## SCHRIFTLICHE AUFGABE 1:
Welche Themen haben Demischs kunstwissenschaftliche Standardwerke laut dem Text über seine Bücher und Malerei? Nenne alle, die in der Klammer stehen.
## SCHRIFTLICHE AUFGABE 2:
Im Text über Demischs Bücher und Malerei ist von einem Zyklus die Rede. Aus welchem Jahr stammt er?
## SCHRIFTLICHE AUFGABE 3:
Schreib den Text über Demischs Bücher und Malerei weiter.

## LESETEXT:
┄┄┄┄┄┄
Auffallend enthalten Demischs kunstwissenschaftliche Standardwerke (Geschichte der Sphinx-Darstellung, der erhobenen Hände und des „ganzen“ Ludwig Richter) vielfache Korrespondenzen zu seiner Malerei. So berührt sich, verkürzt gesagt, sein starker Bezug zur Sonne als Maler mit den von ihm herausgearbeiteten solaren Aspekten des Symboltiers Sphinx. Die flehenden „Arme“ seiner Bäume im Zyklus von 1946 gehen nahtlos in die frühen Studien zur ägyptischen KA-Gebärde der erhobenen Hände über. Sie legten ihrerseits den Grund zu seinem Gebärden-Buch.
┄┄┄┄┄┄
## VORGEGEBENE DATEN:

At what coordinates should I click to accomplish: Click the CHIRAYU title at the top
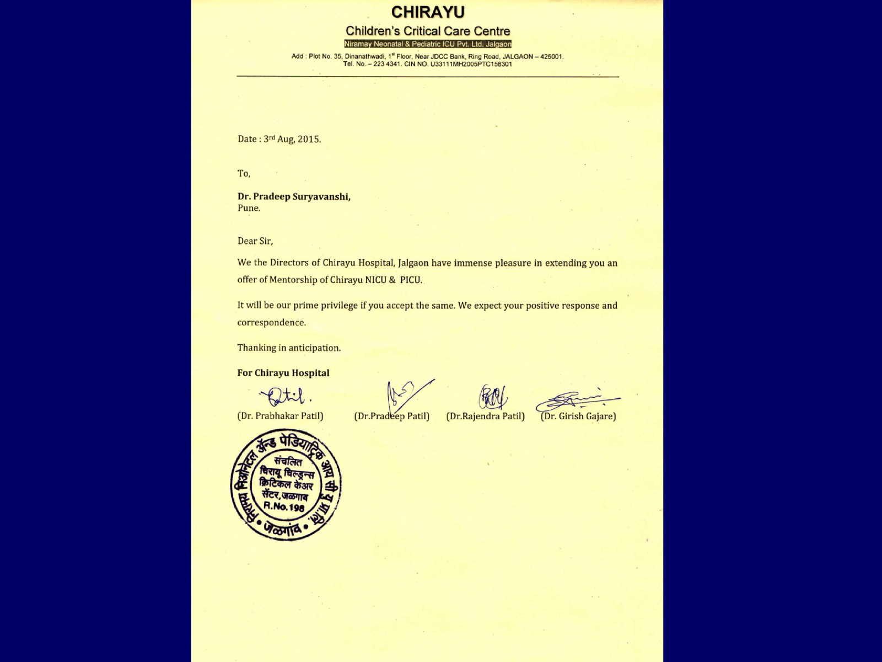(428, 12)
┄┄┄┄┄┄
## ANTWORT 1:
die Geschichte der Sphinx-Darstellung; die Geschichte der erhobenen Hände; der „ganze“ Ludwig Richter

## ANTWORT 2:
Er stammt von 1946.

## ANTWORT 3:
Die in der Königsberger Gymnasialzeit gegebene Nähe zum Pietismus fundiert die religiöse Grundrichtung von Demischs Malerei. Von daher erklärt sich die Aufmerksamkeit, die er in seiner späten Richter-Untersuchung (1998 abgeschlossen) Richters pietistisch ausgerichteter Religiosität entgegenbringt. Die derart von Demisch authentisch gelebte Verbindung von Kunst und Wissenschaft spricht sich ebenfalls auffallend in seiner starken Beziehung zu Franz Marc aus. Nicht selten berührt sich seine Palette mit Marcs Farben. Unbedingt teilte er Marcs Devise: „Erkennt, meine Freunde, was Bilder sind: das Auftauchen an einem anderen Ort.“ 1947 setzte seine schriftstellerische Arbeit mit einer Überblicksdarstellung zu Marcs Werk und seinem Gedankengut ein und endete 50 Jahre später mit einer Einzeluntersuchung zu Marcs „Turm der blauen Pferde und die Stoa“. Hier konnte Demisch zeigen, wie das Motiv der in die Höhe gestaffelten vier Pferde möglicherweise auf eine kosmische Vision des Stoikers Dion Chrysostomos zurückgeht.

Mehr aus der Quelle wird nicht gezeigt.